Mobile malware has grown increasingly malicious and financially motivated. In this tip, you'll learn the history of mobile malware and how it can sneak in your back door.

More than 400 mobile viruses have been documented to date, resulting in tens of thousands of infections worldwide. These numbers may pale in comparison with Win32, but Patrik Runald, Chief Security Advisor at F-Secure, believes they are a wake-up call. "At some point, the criminals now developing PC malware will start focusing on mobile devices," Runald said. "It's not a question of if, but when and how. I'm keeping a close eye on the iPhone -- it may be the tipping point that sets the mobile malware field afire."

That was then
Skeptics have long scoffed at the prospect of mobile malware. Why? The mobile market was too small to represent a worthwhile target. Mobile devices were too diverse and too limited to facilitate large-scale attacks. And mobile devices lacked the connectivity and infection vectors required to propagate malware rapidly, without depending on user interaction. To appreciate these impediments -- and how they're changing -- it's helpful to consider the history of mobile malware.

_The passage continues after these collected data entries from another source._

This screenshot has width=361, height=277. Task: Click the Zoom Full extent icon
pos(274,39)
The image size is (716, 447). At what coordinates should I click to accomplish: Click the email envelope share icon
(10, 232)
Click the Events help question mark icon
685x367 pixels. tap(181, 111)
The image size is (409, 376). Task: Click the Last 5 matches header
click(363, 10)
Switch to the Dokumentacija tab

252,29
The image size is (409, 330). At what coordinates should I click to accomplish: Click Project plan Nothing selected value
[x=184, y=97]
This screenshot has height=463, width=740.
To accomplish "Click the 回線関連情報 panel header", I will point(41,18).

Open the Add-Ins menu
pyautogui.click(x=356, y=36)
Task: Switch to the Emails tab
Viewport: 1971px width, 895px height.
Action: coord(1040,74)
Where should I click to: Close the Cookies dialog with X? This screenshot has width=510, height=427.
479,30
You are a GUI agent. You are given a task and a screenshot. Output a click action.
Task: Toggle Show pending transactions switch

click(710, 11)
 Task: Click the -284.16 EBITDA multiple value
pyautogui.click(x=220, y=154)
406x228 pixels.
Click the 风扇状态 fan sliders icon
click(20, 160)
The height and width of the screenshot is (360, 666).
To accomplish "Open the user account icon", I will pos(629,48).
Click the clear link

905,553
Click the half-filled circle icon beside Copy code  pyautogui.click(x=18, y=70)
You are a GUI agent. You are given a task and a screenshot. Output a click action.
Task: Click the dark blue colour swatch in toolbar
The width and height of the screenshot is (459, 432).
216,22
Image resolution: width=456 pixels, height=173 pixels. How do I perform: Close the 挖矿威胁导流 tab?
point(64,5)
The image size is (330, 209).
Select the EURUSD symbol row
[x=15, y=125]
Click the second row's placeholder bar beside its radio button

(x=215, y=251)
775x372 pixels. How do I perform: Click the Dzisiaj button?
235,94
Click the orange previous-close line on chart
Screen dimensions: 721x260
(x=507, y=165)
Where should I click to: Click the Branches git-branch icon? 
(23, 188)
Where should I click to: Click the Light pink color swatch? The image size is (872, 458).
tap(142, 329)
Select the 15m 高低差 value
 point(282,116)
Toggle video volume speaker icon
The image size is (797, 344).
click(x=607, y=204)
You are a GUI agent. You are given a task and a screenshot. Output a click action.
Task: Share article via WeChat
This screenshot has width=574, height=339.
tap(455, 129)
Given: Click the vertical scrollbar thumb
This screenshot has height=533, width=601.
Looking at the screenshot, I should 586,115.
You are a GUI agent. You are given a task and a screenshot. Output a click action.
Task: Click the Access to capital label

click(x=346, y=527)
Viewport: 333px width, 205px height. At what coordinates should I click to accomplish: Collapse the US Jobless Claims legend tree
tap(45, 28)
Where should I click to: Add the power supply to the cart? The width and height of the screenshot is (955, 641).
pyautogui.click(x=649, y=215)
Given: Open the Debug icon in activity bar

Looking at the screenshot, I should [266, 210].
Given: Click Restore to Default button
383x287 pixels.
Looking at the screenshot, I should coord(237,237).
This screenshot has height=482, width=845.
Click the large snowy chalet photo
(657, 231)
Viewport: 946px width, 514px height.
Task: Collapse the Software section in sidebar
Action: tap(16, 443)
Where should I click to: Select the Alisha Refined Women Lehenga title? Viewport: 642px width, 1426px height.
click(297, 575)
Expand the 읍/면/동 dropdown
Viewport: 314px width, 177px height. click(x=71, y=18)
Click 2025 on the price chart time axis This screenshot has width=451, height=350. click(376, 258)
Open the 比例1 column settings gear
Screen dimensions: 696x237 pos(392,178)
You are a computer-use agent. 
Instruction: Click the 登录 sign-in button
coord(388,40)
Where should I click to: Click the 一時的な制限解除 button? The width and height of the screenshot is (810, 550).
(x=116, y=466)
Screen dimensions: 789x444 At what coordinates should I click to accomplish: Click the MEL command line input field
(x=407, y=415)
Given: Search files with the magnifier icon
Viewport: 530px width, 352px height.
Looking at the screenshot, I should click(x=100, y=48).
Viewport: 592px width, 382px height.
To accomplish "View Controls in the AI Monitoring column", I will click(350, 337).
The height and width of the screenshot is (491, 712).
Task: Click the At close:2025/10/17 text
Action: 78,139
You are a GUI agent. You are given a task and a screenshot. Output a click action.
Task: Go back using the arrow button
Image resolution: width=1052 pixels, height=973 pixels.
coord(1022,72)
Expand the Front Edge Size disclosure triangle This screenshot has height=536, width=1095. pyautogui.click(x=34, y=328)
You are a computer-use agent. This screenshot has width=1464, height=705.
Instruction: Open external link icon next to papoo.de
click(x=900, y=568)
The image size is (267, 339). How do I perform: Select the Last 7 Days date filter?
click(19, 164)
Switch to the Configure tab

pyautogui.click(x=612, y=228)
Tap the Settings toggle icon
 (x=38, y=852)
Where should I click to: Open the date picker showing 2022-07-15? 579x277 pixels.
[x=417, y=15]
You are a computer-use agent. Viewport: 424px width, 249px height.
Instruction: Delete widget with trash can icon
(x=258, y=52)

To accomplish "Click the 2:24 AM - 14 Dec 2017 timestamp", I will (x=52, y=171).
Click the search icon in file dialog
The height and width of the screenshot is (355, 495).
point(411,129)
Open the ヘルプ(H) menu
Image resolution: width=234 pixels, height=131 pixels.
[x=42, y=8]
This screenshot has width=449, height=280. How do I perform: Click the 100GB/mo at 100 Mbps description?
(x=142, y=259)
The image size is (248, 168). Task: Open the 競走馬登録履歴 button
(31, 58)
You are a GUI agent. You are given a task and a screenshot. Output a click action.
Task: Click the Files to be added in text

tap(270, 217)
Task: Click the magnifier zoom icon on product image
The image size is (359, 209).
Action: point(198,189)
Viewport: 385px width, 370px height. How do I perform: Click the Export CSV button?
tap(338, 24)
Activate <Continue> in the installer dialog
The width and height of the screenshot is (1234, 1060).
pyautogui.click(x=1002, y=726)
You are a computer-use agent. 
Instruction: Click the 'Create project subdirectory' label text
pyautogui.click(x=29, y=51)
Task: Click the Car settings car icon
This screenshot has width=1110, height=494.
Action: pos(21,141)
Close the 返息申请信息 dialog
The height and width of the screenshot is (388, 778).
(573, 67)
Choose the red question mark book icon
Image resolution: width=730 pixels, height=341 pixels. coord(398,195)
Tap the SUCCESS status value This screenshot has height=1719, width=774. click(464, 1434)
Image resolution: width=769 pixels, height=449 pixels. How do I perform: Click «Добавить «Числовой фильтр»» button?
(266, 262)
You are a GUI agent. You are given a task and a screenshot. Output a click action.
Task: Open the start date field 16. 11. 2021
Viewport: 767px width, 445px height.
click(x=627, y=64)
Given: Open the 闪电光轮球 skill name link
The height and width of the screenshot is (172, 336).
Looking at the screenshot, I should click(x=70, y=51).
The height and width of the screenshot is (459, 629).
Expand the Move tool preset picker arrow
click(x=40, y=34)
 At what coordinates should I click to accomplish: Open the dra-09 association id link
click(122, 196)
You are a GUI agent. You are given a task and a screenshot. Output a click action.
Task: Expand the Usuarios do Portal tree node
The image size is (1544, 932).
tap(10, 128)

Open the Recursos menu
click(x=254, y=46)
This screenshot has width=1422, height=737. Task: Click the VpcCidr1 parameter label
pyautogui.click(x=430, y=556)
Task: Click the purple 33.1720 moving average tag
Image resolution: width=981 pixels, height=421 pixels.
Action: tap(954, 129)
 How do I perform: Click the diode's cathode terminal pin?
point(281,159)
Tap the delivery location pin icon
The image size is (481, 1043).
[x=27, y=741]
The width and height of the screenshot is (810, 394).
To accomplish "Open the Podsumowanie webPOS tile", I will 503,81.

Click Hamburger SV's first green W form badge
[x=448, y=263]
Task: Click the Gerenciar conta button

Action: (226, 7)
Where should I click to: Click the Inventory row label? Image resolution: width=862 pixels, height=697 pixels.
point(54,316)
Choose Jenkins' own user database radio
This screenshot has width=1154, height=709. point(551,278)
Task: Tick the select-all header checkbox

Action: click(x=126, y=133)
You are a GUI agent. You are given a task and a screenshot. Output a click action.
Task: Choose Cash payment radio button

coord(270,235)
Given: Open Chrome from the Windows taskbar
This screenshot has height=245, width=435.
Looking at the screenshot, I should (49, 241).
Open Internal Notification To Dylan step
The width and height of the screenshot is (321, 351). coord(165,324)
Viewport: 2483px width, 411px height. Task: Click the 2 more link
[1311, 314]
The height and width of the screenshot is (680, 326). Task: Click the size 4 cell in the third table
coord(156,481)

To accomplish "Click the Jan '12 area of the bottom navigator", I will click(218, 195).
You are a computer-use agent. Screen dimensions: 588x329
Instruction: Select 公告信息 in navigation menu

Palm Liberty was arguably the first, debuting back in August 2000. This trojan posed as a patch to register Nintendo Gameboy emulator shareware but actually deleted all applications from the infected Palm PDA. Liberty failed to spread in the wild because it targeted a very small number of naïve users and immediately rendered any victims inoperable. In fact, Liberty was so unsuccessful that most antivirus companies begin their mobile malware signature lists with Cabir.

Symbian Cabir (the predecessor of 15 variants) was released in June 2004. This worm infects Symbian Series 60 smartphones by sending itself over Bluetooth connections. It requires the victim to open a messaging Inbox file and click Yes when prompted by the installer. Cabir then tries to spread by searching for nearby Bluetooth devices in discoverable mode. Although Cabir infections have been reported in more than 20 countries, most antivirus companies consider it low risk. Why? Cabir targeted a very popular device but propagated far too slowly, infecting just one phone per reboot. For most victims, Cabir's only adverse impact was battery drain.

Sibling Mabir had somewhat better reach, propagating over MMS instead of Bluetooth. Mabir listens for incoming MMS or SMS messages sent to the victim's phone, sending a copy of itself in an MMS response. Mabir overcame Cabir's geographic limitations (i.e., Bluetooth's short range), but still depended on social engineering and explicit user acceptance for activation.

In early 2005, Commwarrior (the predecessor of seven variants) improved on these techniques by searching both for nearby Bluetooth devices and sending itself via MMS to phone numbers in the victim's local address book. Commwarrior also sends randomly named files to avoid immediate user recognition and tries to covers its tracks afterwards. As a result, even though it still required user acceptance to install, Commwarrior was far more successful in propagating. More importantly, it caused financial damage by racking up MMS transmission fees. One operator reported that malware was responsible for 5% of its MMS traffic.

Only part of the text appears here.